Fig. 2. Wnt signaling inhibition promotes a shift towards the PE fate.

a Percentage of PE-like cells (PDGFRα⁺/PECAM1^-) in control and DKK1-treated mESCs. Mean ± SD; n = 5 independent experiments, two-tailed unpaired t test. b Gene expression analysis of early EPI, pluripotency, PE and Wnt target genes on control and DKK1-treated mESCs. Horizontal line denotes the median value, box refers to the 25th to 75th percentiles and whiskers mark min and max values. n = 3 independent experiments; two-tailed unpaired t test. c Representative IF image of NANOG, GATA6 and CDX2 protein signals in E2.5 + 48H control and DKK1 treated embryo.
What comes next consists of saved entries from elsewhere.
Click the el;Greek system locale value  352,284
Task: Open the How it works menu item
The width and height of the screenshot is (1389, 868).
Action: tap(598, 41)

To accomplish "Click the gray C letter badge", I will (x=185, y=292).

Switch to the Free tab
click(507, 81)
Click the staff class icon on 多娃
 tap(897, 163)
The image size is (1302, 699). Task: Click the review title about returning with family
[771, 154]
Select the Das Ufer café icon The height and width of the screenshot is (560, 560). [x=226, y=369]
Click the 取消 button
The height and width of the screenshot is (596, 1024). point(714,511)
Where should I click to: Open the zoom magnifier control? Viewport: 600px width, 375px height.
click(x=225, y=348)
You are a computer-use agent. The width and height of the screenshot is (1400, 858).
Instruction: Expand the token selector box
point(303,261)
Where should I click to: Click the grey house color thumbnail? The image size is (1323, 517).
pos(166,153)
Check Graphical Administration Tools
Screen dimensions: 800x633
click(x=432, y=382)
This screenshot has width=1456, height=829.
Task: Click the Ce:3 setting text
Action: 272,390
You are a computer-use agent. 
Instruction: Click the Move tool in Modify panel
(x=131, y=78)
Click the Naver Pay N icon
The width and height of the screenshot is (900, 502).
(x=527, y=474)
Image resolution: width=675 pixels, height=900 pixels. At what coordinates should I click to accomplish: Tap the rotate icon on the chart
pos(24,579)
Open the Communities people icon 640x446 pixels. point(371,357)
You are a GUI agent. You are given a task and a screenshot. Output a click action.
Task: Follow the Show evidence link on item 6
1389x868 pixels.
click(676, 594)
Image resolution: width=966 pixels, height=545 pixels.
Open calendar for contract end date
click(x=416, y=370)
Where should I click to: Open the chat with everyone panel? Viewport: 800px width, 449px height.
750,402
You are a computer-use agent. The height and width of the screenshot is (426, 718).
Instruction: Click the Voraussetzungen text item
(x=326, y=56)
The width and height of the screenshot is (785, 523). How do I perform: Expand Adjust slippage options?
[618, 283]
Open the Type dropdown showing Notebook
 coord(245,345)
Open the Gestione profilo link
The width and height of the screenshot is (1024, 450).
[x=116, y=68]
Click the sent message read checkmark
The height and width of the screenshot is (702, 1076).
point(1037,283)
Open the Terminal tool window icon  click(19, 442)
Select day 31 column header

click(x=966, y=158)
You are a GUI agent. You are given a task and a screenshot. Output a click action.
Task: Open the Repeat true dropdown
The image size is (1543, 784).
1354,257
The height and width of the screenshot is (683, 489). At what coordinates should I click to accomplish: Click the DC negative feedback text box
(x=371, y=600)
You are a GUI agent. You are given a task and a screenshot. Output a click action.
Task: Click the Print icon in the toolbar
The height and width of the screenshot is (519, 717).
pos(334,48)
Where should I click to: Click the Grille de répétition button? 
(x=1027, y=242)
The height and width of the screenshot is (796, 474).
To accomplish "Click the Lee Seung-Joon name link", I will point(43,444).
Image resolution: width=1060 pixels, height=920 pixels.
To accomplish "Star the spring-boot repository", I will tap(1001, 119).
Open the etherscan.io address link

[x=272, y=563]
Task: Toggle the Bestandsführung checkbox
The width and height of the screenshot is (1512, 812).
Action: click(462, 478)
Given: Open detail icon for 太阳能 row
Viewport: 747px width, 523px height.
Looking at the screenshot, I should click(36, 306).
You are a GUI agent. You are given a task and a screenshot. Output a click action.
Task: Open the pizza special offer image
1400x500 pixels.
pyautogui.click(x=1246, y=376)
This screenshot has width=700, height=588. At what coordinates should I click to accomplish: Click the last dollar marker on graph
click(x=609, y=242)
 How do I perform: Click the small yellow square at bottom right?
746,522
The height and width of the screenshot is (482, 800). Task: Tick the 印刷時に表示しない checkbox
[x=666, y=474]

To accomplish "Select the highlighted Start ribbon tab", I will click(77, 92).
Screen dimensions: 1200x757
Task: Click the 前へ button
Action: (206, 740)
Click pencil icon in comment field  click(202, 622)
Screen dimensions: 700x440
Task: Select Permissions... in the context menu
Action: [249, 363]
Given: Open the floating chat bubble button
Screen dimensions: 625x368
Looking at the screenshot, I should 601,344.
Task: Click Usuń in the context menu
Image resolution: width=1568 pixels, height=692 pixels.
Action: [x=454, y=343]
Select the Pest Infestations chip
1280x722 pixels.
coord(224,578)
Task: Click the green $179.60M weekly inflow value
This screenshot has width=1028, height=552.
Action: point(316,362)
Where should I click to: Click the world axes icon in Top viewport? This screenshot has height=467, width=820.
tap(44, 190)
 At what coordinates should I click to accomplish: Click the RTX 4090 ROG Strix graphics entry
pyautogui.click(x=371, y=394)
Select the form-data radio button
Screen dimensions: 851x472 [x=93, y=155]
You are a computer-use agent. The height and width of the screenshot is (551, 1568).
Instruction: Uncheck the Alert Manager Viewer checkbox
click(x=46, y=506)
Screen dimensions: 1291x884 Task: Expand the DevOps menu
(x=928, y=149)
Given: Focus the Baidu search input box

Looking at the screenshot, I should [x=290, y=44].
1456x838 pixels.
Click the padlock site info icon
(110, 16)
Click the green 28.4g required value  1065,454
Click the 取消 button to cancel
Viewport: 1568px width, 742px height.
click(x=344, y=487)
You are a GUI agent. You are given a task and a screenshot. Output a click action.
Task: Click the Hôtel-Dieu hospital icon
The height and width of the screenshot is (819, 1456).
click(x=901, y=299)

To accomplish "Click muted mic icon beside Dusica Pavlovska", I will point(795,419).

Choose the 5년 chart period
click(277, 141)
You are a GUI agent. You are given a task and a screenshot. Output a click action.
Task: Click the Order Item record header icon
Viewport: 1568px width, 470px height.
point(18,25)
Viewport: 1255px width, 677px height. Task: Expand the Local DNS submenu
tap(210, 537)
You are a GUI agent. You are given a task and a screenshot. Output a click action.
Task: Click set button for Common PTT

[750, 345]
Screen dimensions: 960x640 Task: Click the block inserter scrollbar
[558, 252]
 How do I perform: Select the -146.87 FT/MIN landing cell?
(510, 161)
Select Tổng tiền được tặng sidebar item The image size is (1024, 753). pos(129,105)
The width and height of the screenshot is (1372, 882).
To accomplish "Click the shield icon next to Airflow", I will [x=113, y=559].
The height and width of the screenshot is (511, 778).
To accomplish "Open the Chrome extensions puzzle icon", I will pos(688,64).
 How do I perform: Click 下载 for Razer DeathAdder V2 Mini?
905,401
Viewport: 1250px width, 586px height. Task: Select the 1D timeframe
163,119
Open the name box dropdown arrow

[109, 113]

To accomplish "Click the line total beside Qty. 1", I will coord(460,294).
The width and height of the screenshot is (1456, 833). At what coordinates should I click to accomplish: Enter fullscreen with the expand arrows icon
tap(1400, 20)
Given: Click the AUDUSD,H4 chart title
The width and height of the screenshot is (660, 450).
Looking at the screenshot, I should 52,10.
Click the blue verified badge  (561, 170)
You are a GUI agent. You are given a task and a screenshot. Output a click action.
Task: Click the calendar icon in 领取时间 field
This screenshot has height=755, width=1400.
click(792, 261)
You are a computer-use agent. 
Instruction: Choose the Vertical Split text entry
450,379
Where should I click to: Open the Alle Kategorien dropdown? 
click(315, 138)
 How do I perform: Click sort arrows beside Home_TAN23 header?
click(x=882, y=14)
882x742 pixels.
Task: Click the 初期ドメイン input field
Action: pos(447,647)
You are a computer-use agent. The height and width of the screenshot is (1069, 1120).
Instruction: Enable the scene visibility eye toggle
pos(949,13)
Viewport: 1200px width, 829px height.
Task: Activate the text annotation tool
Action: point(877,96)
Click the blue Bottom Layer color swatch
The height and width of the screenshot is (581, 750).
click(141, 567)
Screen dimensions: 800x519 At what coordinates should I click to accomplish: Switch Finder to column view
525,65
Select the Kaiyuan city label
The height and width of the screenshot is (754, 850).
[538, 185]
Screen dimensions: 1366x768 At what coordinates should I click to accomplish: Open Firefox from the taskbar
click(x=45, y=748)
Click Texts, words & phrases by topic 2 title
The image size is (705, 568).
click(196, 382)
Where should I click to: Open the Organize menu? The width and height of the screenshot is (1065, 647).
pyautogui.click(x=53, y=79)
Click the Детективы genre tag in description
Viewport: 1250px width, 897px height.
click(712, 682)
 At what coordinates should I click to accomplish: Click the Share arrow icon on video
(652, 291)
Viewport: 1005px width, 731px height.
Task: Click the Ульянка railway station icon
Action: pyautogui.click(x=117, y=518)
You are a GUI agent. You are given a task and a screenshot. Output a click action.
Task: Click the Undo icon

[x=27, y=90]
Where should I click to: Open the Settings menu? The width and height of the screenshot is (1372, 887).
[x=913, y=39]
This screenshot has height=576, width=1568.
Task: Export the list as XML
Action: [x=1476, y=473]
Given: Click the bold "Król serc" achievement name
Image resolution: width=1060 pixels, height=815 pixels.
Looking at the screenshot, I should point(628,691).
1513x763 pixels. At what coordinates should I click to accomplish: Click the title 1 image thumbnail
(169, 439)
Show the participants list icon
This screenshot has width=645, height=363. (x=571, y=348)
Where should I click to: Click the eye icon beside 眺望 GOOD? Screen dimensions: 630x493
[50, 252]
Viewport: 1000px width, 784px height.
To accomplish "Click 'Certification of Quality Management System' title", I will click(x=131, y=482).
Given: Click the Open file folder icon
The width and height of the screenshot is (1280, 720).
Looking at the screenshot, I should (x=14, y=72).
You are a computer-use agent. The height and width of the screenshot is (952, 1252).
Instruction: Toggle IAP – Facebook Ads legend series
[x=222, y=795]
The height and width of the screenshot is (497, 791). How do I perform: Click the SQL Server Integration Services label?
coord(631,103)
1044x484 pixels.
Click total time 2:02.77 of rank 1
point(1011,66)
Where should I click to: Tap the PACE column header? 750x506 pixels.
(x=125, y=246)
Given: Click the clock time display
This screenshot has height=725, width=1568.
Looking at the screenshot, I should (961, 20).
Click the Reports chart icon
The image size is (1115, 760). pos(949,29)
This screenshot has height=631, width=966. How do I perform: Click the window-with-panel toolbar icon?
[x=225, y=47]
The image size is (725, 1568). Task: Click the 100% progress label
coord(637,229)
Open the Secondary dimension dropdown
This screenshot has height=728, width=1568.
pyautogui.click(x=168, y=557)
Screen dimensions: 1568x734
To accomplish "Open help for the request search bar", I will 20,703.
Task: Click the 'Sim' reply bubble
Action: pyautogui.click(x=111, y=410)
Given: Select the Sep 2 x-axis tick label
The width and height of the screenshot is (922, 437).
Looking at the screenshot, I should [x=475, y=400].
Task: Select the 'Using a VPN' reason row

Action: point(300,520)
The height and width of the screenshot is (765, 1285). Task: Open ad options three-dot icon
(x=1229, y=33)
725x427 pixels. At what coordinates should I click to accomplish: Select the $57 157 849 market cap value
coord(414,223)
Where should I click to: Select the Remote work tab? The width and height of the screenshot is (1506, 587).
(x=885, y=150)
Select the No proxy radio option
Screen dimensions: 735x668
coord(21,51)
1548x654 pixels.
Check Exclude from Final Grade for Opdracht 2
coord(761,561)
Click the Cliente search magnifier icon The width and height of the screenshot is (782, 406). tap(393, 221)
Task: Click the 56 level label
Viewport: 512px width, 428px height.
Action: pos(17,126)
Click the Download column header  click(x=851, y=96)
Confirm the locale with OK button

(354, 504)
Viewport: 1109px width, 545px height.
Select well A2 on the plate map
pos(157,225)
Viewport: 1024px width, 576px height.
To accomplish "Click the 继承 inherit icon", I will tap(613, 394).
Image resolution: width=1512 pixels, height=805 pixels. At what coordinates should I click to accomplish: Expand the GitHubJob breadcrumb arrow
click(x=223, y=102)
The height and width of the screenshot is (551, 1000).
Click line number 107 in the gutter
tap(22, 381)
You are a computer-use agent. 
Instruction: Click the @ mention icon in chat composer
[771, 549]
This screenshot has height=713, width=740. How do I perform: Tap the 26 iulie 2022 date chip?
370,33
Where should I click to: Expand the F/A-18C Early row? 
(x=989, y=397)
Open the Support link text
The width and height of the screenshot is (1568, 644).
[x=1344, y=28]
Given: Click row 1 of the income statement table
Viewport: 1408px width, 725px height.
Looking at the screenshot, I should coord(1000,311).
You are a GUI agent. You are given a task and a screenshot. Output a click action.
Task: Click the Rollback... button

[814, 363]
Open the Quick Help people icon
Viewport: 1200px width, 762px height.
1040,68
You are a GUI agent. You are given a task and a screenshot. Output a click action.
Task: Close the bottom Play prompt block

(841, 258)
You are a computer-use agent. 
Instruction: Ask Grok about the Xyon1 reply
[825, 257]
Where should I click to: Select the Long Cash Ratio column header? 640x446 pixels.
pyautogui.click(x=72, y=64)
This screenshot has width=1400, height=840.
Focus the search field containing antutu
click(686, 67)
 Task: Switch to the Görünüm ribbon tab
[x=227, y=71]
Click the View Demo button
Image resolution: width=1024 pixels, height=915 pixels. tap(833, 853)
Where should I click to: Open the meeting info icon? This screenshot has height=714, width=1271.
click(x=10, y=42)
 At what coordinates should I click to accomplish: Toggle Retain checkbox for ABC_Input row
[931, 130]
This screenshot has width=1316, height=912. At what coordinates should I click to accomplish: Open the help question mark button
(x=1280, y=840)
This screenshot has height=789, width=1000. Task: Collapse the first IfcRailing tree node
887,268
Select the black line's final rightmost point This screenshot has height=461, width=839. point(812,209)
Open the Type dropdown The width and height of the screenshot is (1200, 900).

Scale bar = 50 μM. d Number of NANOG⁺,GATA6⁺ and CDX2⁺ cells (counts) per embryo. Mean ± SEM; Control: n = 29; DKK1 n = 30; 3 independent experiments; multiple unpaired t tests with Holm-Sidak method. e Percentage of NANOG⁺ and GATA6⁺ cells normalized on total number of ICM per embryo. Mean ± SEM; Ctrl n = 29, DKK1 n = 30; 3 independent experiments. f Representative BF and IF image of E2.5 + 48H control and DKK1 treated embryo. Black and white dotted lines delimitate blastocyst cavity (lumen). Scale bar = 50 μM. g Embryo lumen volume reported in pico liters (pL). Μean ± SEM; Ctrl n = 29, DKK1 n = 31; 3 independent experiments. two-tailed unpaired t test. h Representative brightfield (BF) image of embryo morphology. Scale bar = 50 μM. i Embryo total area reported in arb. units Μean ± SEM; Ctrl n = 26, DKK1 n = 23; 3 independent experiments, two-tailed unpaired t test. Source data for all experiments are provided as a Source data file.